Comment faire pour que le propriétaire ne soit pas tenté de vendre au plus offrant ? Les propositions de la FNPR tiennent en 2 axes : revaloriser l’usage du foncier agricole et sa rentabilité, d’une part, et de l’autre, faire évoluer les règles qui encadrent le marché des terres agricoles et assouplir le cadre juridique et administratif du fermage. Pour y parvenir, Ariane Selinger n’y va pas par 4 chemins : « Il faut limiter la pression fiscale sur les propriétaires. L’idéal serait l’abandon pur et simple de la Taxe sur le Foncier Non Bâti, mais il sera difficile de le faire accepter aux communes, pour qui cela représente une rentrée budgétaire non négligeable. Il faudrait au moins réussir à reconnecter la TFNB avec les réalités, comme la FNPR avait réussi à le faire l’an dernier, dans le Tarn-et-Garonne sur les terrains en vergers et vignes. Pour le statut public du fermage, l’Italie et la Grande Bretagne l’ont bien supprimé, pour favoriser des partenariats plus équitables et durables. Ce que l’on demande pour la France ne va pas jusque là. Il suffirait simplement d’ajouter une phrase à la fin du texte régissant les statuts, précisant que les parties sont libres d’adapter les présentes dispositions. De façon à laisser une marge de manœuvre aux propriétaires. » Quant aux SAFER, la FNPR réclame leur suppression ou, du moins, celle de leur prérogative de révision du prix de vente. Même sanction pour le contrôle des structures que la Fédération des propriétaires voudrait voir disparaître. « Le foncier retrouverait un prix conforme au marché et une rentabilité incitative pour les propriétaires », argumente Ariane Selinger. « Les relations se feraient sur des bases plus saines entre bailleurs et preneurs. Et ces derniers seraient motivés à davantage de productivité.
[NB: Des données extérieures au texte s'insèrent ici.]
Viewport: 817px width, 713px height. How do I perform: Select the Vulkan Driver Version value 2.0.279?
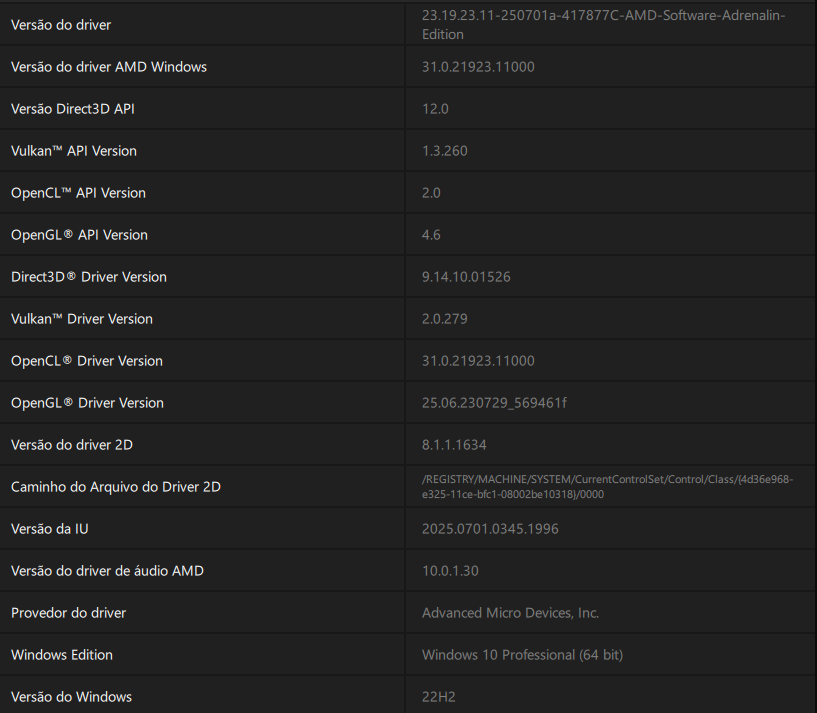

Tout le monde y serait gagnant et c’est à ce prix que l’on pourra relever demain les défis de l’alimentation. »

Un exposé qui ne pouvait que faire réagir la salle. Si Yvon Parayre, le Président de la Chambre d’Agriculture 31, approuvait le constat et rappelait l’importance de préserver le potentiel de production agricole du département, notamment au regard de l’urbanisation galopante. Il a tenu à préciser que les indices du fermage étaient désormais indexés sur des indicateurs comme le RBEA et le PIB*, et donc plus en adéquation avec le marché. « Avant de vouloir jeter les organismes à la poubelle, précisons que ce sont les hommes qui font les lois, pas les structures », poursuivait-il. « La profession est consciente qu’il faut des ajustements. Elle y travaille depuis quelques années, comme en témoignent les évolutions sur le contrôle des structures. Enfin d’autres pistes sont à creuser, comme l’amortissement du capital foncier lors d’un achat qui améliorerait la trésorerie des nouveaux acheteurs. »

Cet après-midi riche en débats s’est terminé par un exposé sur les modifications de l’ISF et un apéritif où les participants n’ont, bien évidemment, pas manqué de poursuivre les échanges.

*L’indice du fermage n’est plus arrêté par les départements. Il est national et composé pour 60% de l’évolution du Revenu Brut d’Entreprise Agricole/ha, constaté sur le plan national au cours des cinq années précédentes, et pour 40 % de l’évolution du niveau général des prix de l’année précédente (indice prix du Produit Intérieur Brut).